Çınaraltı künefesinin sırrı doğallığında
Hatay künefesi Türkiye sınırlarını aşan bir tatlı olarak tanınıyor. Özellikle Antakya merkezinde künefe zenginliği var. İlk akla gelen tarihi Çınaraltı’daki Yusuf Usta.
Tarihi yüzyılı aşan çınar ağacının altı, yine bir asrı deviren Ahmediye Cami’nin yanındadır. Közde pişirilmiş Yusuf Usta’nın künefesinden damak tadını almadan Hatay’dan ayrılmayın. Yusuf Usta’nın mekanı küçük ama yaptığı künefe özel. Ayrıca asırlık çınar ağacının gölgesinde, asırlık Ahmediye Camisi ve asırlık bir çarşının göbeğinde közde pişmiş, her şeyi doğal bir künefe yemek de ayrı bir tat veriyor. Gözünüz, damağınız, bilinciniz birlikte hareket ediyor.
KÜNEFE YAPMAK ERKEK İŞİ
Yusuf Uzunparmak diğer namı (Yusuf Usta), künefe ustalığının başlangıcını, başarısını ve daha sonra da çocuklara bıraktığı hikayesini anlatıyor:
“Ticari olarak 16 yıldır künefe yapmaktayım. Bizim Hataylı erkekler misafir geldiği zaman evlerde yaparlardı. O zamanın en büyük ikramı tatlı olarak künefeydi. Aslında ben ayakkabı sayacısı olarak çalışıyordum, daha sonra bu işe giriştim. Ayakkabı fabrikasyon olunca Körfez krizi döneminde buraya bir mangal koyayım, çarşı esnafı olarak yiyelim diye düşünmüştüm. Daha sonra çarşı esnafı istediler bende bu işi biraz daha genişlettim. Arkasından Çınar altına bir masa attım. Masa atınca dışarıdan esnaf dışında gelenler oldu. Düşündüm ve neden bu işi yapmayayım? Bu günlere geldik.
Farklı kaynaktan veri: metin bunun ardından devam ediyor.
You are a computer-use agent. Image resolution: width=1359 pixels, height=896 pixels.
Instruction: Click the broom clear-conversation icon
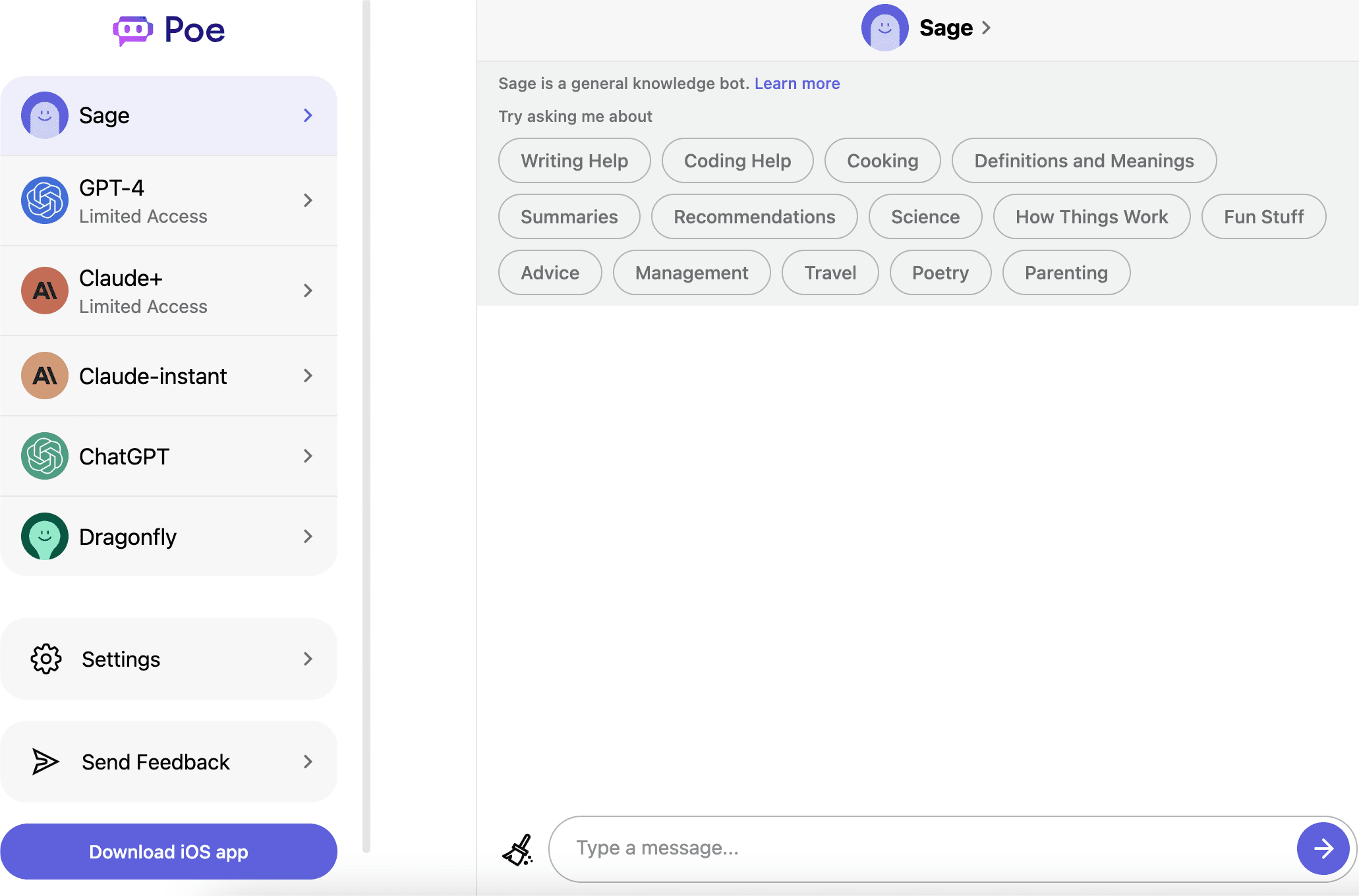(x=518, y=850)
“Bu mesleği yaşatabilmek için 20 yıldır mücadele ediyorum. Künefeyi doğal ürünlerden yapmaktayım. Kadayıf doğal, tereyağı, künefe peyniri… Antep fıstığı kullanmaktayım. Tabi biz doğal ürünler kullandığımız, malzememiz temiz, olduğu için bizden künefe yiyen ve alan takdir ediyor. Bu işi severek yapıp, hiçbir şeyden taviz vermiyoruz. Biz Hatay olarak tescil ve patentini aldık. Hiçbir zaman kaliteyi düşürmedik ve düşürmeyi düşünmüyoruz.
ÇOCUKLARI YETİŞTİRİYORUM
“İki çocuğum var, bu işi onlara gönül rahatlığı ile devredebilirim. Onları yetiştirdim. Onları, aynı kalitede, aynı damak tadında olması için uyarıyorum ve öğretiyorum. İşimin hakkını vermem yurt içinde ve yurt dışında tanınmamı sağladı. Künefe Osmanlı döneminde Filistin yöresinden gelmiş.
HER ESNAF GİBİ SIKINTIDA
“Künefeciler olarak ve diğer esnaf olarak bitmiş durumdayız. Özellikle bu künefe kültürünün yok olmaması, devam etmesi için devlet büyüklerimizden yardım istiyoruz. Allah hepimize yardımcı olsun, benim dükkan kira, üç işçim var, onlar sigortalı ve aylardan beri borç edip, keseden yiyoruz.”
KÖZDE KÜNEFE TARİFİ
Çınaraltı künefesinin ustalarından Muhammed Usta, bir taraftan tarif ediyor bir taraftan işini yapıyor. Özel kadayıfı siniye boşaltıp köyden getirilip eritilen tereyağını künefenin üstüne koyuyor, iyice bir boca yapıp, künefenin yağı yemesi için 15 dakika bekliyor. Yağını alan künefeyi sinide düzeltip alt tabakaya bir kat kadayıf, bir kat künefe peyniri, üste yeniden kadayıf… Dışarıda yaktığı ve odun kömüründen hazırlanan közleri getirip yerleştiriyor. Daha sonra tepsiyi odun közünün üzerine koyuyor. Közde künefe 15-20 dakika için pişiyor. Künefenin altı piştikten sonra siniyi havada tutarak, künefenin diğer tarafını siniye havada yerleştiriyor. En son tabaklara yerleştirirken şerbetini döküyor ve üzerine Antep fıstığını serpiyor. Usta, bütün bu işleri tamamladıktan sonra bana sordu. “Beğendin mi?” Ben de “nasıl beğenmem” diyerek teşekkür ettim.